Data shown below:

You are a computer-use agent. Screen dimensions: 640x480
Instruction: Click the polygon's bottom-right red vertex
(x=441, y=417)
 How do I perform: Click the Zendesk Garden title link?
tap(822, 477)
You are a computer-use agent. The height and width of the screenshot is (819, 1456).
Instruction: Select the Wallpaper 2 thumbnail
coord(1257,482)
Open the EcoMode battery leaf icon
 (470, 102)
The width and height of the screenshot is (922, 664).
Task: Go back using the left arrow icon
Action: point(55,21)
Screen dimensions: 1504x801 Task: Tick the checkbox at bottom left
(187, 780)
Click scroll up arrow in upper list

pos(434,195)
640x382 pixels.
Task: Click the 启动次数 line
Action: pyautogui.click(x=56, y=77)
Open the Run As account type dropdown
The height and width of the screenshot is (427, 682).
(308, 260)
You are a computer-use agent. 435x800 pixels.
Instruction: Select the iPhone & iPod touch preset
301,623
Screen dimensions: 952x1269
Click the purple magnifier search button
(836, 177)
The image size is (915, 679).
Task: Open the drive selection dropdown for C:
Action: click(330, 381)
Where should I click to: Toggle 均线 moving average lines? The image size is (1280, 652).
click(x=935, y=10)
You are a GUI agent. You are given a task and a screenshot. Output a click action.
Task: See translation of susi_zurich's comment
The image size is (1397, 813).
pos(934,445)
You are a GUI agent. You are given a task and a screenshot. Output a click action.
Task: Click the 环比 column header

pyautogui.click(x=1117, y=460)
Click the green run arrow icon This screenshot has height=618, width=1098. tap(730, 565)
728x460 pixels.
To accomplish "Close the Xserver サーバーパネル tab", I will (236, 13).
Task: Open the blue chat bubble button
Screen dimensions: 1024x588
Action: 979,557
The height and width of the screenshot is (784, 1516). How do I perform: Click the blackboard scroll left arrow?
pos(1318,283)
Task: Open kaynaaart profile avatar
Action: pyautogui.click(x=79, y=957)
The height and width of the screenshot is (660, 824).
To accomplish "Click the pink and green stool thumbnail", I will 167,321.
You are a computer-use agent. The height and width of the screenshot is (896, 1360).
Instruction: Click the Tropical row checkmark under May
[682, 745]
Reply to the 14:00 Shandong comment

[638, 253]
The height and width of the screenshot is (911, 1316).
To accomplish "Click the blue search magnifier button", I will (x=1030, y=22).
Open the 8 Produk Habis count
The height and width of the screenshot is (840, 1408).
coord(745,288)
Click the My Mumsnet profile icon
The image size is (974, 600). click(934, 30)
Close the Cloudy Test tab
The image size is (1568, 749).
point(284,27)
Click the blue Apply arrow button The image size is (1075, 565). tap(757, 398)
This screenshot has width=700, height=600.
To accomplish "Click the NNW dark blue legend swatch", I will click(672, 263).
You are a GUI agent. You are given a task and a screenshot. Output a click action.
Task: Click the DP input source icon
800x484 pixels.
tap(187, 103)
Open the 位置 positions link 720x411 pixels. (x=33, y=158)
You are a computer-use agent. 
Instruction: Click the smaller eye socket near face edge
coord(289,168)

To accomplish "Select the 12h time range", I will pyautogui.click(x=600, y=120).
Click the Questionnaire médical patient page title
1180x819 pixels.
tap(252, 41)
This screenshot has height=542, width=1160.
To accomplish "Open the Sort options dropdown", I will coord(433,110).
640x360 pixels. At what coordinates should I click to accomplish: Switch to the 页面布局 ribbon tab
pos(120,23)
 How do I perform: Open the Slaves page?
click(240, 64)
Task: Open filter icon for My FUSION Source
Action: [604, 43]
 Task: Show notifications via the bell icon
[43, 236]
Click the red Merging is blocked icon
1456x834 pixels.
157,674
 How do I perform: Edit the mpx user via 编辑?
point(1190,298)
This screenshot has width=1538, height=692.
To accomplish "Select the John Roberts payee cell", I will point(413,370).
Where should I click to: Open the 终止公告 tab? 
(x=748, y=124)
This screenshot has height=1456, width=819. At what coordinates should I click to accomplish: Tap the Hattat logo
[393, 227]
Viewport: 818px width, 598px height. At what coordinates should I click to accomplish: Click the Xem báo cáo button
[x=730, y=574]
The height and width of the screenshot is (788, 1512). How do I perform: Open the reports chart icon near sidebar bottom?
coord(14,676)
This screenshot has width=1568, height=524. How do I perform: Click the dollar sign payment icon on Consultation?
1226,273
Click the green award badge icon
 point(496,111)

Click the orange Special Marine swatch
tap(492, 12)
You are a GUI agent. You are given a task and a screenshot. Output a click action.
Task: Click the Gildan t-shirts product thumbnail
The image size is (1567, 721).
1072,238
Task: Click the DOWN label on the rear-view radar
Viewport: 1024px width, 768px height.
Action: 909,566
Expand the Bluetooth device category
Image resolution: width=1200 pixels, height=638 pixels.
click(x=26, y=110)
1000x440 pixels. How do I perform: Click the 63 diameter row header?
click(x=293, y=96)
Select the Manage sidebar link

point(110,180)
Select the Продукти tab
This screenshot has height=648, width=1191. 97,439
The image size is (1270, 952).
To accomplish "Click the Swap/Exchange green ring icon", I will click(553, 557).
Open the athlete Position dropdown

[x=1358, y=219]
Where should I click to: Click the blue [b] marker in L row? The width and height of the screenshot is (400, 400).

End of Data shown.

_What you are asked to do:_
Among the records above, repeat exactly the line with "Click the purple magnifier search button", the line with "Task: Open the blue chat bubble button", and every line in between, and only those.

_Solution to this task:_
Click the purple magnifier search button
(836, 177)
The image size is (915, 679).
Task: Open the drive selection dropdown for C:
Action: click(330, 381)
Where should I click to: Toggle 均线 moving average lines? The image size is (1280, 652).
click(x=935, y=10)
You are a GUI agent. You are given a task and a screenshot. Output a click action.
Task: See translation of susi_zurich's comment
The image size is (1397, 813).
pos(934,445)
You are a GUI agent. You are given a task and a screenshot. Output a click action.
Task: Click the 环比 column header

pyautogui.click(x=1117, y=460)
Click the green run arrow icon This screenshot has height=618, width=1098. tap(730, 565)
728x460 pixels.
To accomplish "Close the Xserver サーバーパネル tab", I will (236, 13).
Task: Open the blue chat bubble button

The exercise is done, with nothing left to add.